Your task:
Write the items below as a two-column CSV with the header row input,output: one row per item, the item's text under input and its answer under output, each in a single quoted field with any line breaks replaced by spaces.

Material to process:
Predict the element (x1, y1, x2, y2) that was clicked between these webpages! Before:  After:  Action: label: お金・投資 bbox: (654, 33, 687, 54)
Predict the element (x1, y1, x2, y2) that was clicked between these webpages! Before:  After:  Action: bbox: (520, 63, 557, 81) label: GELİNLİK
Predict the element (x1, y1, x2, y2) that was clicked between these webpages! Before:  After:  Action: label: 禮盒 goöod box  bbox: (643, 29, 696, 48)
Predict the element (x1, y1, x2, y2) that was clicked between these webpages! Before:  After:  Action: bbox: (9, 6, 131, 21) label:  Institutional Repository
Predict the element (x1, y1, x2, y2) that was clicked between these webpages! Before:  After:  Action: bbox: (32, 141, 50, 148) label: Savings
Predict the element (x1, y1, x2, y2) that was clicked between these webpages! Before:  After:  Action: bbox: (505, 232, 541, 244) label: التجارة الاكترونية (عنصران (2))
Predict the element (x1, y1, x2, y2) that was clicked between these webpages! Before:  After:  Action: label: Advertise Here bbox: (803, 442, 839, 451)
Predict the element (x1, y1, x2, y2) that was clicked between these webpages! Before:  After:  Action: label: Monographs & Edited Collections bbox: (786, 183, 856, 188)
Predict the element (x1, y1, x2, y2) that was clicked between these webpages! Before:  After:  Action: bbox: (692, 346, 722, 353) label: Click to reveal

Problem solution:
input,output
"Predict the element (x1, y1, x2, y2) that was clicked between these webpages! Before:  After:","Action: label: お金・投資 bbox: (654, 33, 687, 54)"
"Predict the element (x1, y1, x2, y2) that was clicked between these webpages! Before:  After:","Action: bbox: (520, 63, 557, 81) label: GELİNLİK"
"Predict the element (x1, y1, x2, y2) that was clicked between these webpages! Before:  After:","Action: label: 禮盒 goöod box  bbox: (643, 29, 696, 48)"
"Predict the element (x1, y1, x2, y2) that was clicked between these webpages! Before:  After:","Action: bbox: (9, 6, 131, 21) label:  Institutional Repository"
"Predict the element (x1, y1, x2, y2) that was clicked between these webpages! Before:  After:","Action: bbox: (32, 141, 50, 148) label: Savings"
"Predict the element (x1, y1, x2, y2) that was clicked between these webpages! Before:  After:","Action: bbox: (505, 232, 541, 244) label: التجارة الاكترونية (عنصران (2))"
"Predict the element (x1, y1, x2, y2) that was clicked between these webpages! Before:  After:","Action: label: Advertise Here bbox: (803, 442, 839, 451)"
"Predict the element (x1, y1, x2, y2) that was clicked between these webpages! Before:  After:","Action: label: Monographs & Edited Collections bbox: (786, 183, 856, 188)"
"Predict the element (x1, y1, x2, y2) that was clicked between these webpages! Before:  After:","Action: bbox: (692, 346, 722, 353) label: Click to reveal"